Around that time, Samojla approached an employee of his parents’ company, Beverly
Zeitz, who had complained to Samojla about her financial problems. Samojla explained the
scheme to Zeitz and asked if she wanted to join. Zeitz accepted, and Samojla told her to create
a fictitious marketing company and provide him with the name and taxpayer identification
number for the company. Samojla explained that he would provide that information to his
friend who worked at Coldwell Banker. Samojla told Zeitz that when she received a check
from Coldwell Banker, she was to cash the check, keep 25% for herself, and return the rest in
two envelopes (50% of the total in one for Volkman, and the remaining 25% in the other for
Samojla).
Zeitz and her husband formed “Z Designs” and provided the information to Samojla, who
passed it on to Volkman. Volkman then began creating phony invoices for “Z Designs” and
approving them for payments. Samojla usually delivered the checks to Zeitz or her husband,
who cashed the checks, took the Zeitz’s share, and returned the remaining money to Samojla
in two envelopes. Sometimes Volkman would deliver the checks and receive the proceeds from
Zeitz.
Volkman created false invoices for “Z Designs” from September 1999 through June 2004;
Coldwell Banker checks totaling $883,264 were issued to “Z Designs.”
In 2000, Zeitz asked Samojla if her sister could join the scheme; Samojla agreed. Zeitz’s
sister and her sister’s husband created “A&B Graphics,” and Volkman began creating and
approving sham invoices for “A&B Graphics.” The money was apportioned as Samojla had
previously instructed Zeitz: Zeitz’s sister received 25% of the funds, and the remainder was
returned to Samojla, who received 25%, and Volkman, who received 50%. Zeitz usually
delivered the checks to her sister and returned the remaining funds to Samojla. False invoices
were created for “A&B Graphics” from January 2000 to December 2002, and “A&B Graphics”
received checks totaling $597,320.
No. 12‐2105 Page 3
In 2003, Samojla recruited Anthony Palermo to join the scheme. Together, Samojla and
Palermo created two additional sham companies, “AJP Enterprises, Inc.” and “MSAP Services,
Inc.” Samojla relayed the companies’ information to Volkman, who created and approved
fraudulent invoices for the companies. Samojla or Palermo picked up the checks and deposited
them in the sham companies’ respective bank accounts. The proceeds, which were received by
way of payroll checks from the companies, were divided in the same way as in the past:
Volkman received 50%, Samojla received 25%, and Palermo received 25%.

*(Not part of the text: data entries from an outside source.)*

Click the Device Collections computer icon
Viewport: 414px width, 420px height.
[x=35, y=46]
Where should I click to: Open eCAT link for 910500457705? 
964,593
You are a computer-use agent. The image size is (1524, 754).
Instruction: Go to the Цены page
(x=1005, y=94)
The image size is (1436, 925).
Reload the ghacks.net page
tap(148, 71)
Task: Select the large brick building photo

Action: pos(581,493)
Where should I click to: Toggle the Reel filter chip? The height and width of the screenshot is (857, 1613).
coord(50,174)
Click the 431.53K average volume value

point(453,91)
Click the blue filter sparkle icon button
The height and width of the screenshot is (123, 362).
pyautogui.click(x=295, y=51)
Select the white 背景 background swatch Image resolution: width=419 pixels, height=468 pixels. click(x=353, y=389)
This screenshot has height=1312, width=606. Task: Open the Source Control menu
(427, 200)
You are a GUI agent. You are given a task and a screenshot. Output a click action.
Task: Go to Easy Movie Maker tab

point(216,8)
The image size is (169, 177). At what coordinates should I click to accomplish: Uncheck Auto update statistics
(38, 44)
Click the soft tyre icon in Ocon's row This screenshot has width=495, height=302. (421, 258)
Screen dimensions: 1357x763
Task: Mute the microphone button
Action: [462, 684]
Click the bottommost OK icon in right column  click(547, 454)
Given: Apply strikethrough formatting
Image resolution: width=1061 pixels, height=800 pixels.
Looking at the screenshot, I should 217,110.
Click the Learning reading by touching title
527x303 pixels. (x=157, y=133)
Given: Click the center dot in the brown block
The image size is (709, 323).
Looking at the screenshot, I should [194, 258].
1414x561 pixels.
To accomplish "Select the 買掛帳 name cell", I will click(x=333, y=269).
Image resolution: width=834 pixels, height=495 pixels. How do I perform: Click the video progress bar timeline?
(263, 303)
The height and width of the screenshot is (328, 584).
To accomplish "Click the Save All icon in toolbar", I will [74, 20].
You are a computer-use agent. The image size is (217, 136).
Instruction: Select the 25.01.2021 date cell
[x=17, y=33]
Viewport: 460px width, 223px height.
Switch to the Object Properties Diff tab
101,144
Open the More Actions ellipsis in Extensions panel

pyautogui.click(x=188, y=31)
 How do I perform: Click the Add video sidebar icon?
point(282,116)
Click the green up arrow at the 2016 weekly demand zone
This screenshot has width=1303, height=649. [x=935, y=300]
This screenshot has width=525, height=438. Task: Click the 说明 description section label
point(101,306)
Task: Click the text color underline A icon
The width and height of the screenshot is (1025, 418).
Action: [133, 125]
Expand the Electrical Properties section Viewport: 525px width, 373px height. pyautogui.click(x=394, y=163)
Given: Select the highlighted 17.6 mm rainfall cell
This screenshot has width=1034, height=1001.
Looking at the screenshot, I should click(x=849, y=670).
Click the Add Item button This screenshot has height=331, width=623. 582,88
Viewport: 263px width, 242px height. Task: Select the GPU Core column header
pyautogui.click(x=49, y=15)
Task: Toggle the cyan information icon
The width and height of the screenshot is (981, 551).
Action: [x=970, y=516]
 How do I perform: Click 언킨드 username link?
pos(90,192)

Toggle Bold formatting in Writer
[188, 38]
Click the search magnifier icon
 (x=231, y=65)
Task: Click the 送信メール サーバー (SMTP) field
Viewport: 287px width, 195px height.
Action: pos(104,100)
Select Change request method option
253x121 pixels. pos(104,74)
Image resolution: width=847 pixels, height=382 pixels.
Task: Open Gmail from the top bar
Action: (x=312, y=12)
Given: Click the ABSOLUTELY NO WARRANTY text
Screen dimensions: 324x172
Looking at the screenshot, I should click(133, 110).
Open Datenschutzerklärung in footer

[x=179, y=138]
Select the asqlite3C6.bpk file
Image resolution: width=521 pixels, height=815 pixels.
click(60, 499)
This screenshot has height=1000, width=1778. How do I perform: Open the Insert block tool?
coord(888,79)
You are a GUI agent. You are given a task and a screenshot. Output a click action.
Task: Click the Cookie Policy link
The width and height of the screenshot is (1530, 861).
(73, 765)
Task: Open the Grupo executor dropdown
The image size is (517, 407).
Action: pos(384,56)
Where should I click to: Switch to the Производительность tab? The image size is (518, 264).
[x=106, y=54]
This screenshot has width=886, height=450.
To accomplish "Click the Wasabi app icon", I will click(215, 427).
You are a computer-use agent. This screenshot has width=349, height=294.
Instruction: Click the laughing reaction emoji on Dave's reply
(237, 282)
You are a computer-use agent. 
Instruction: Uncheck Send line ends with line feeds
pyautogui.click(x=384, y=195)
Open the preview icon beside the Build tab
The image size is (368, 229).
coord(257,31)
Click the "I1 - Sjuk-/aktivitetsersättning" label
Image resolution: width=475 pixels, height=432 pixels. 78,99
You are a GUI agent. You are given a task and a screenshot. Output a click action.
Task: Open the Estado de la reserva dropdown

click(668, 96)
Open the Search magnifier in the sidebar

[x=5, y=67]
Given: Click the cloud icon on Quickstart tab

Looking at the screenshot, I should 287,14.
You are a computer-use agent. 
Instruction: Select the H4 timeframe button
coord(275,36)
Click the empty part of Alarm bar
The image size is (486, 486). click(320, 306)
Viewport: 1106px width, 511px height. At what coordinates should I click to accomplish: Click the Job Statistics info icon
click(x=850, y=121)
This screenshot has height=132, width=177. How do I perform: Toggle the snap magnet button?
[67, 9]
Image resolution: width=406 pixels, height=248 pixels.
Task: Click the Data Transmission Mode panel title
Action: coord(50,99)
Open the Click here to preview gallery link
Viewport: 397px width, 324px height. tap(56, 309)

Volkman created and approved false invoices for “AJP Enterprises” from January 2003 to
December 2006; payments to “AJP Enterprises” totaled $1,709,871. “MSAP Services” received
a total of $2,805,726 for fraudulent invoices created between January 2003 and November 2007.
In December 2007, Samojla learned that Volkman had been arrested for stabbing the CFO
of Coldwell Banker, which, unsurprisingly, brought the scheme to an end. By this point, the
total amount of fraud against Coldwell Banker was $5,996,181; Volkman had received about
$2,998,090.50; Samojla had received about $1,499,0425.25; and Palermo had received about
$1,128,899.25.
In May 2008, Samojla and Palermo received a grand jury subpoena requesting corporate
records for “AJP Enterprises” and “MSAP Services,” including articles of incorporation and
meeting minutes. As there were no actual meeting minutes for “AJP Enterprises” and “MSAP
Services,” Palermo bought a book on writing corporate minutes and drafted fake “minutes.”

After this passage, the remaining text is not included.